→ **TASK GOAL**:
Every line from the one containing "Given: Click the empty Strong sell rating bar" to the end of the records below, written out word for word, is the whole answer.

→ **EXERCISE DATA**:

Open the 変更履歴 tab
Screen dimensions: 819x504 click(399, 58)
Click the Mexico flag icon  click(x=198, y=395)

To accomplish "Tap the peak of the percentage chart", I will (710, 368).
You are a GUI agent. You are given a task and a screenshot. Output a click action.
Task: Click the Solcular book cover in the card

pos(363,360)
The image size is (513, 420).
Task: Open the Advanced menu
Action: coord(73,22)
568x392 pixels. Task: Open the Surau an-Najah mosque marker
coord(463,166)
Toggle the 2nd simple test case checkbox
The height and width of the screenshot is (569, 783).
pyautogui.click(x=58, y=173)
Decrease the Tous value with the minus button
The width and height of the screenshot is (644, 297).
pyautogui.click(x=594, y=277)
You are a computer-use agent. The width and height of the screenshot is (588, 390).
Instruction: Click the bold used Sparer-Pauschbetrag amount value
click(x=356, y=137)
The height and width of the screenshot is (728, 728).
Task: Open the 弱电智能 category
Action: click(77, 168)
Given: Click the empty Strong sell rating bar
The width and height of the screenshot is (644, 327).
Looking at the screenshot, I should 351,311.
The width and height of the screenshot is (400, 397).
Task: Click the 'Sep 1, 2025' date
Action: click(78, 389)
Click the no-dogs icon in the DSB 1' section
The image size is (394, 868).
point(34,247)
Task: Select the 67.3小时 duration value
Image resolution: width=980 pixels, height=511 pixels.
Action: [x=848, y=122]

→ **EXERCISE SOLUTION**:
Given: Click the empty Strong sell rating bar
The width and height of the screenshot is (644, 327).
Looking at the screenshot, I should 351,311.
The width and height of the screenshot is (400, 397).
Task: Click the 'Sep 1, 2025' date
Action: click(78, 389)
Click the no-dogs icon in the DSB 1' section
The image size is (394, 868).
point(34,247)
Task: Select the 67.3小时 duration value
Image resolution: width=980 pixels, height=511 pixels.
Action: [x=848, y=122]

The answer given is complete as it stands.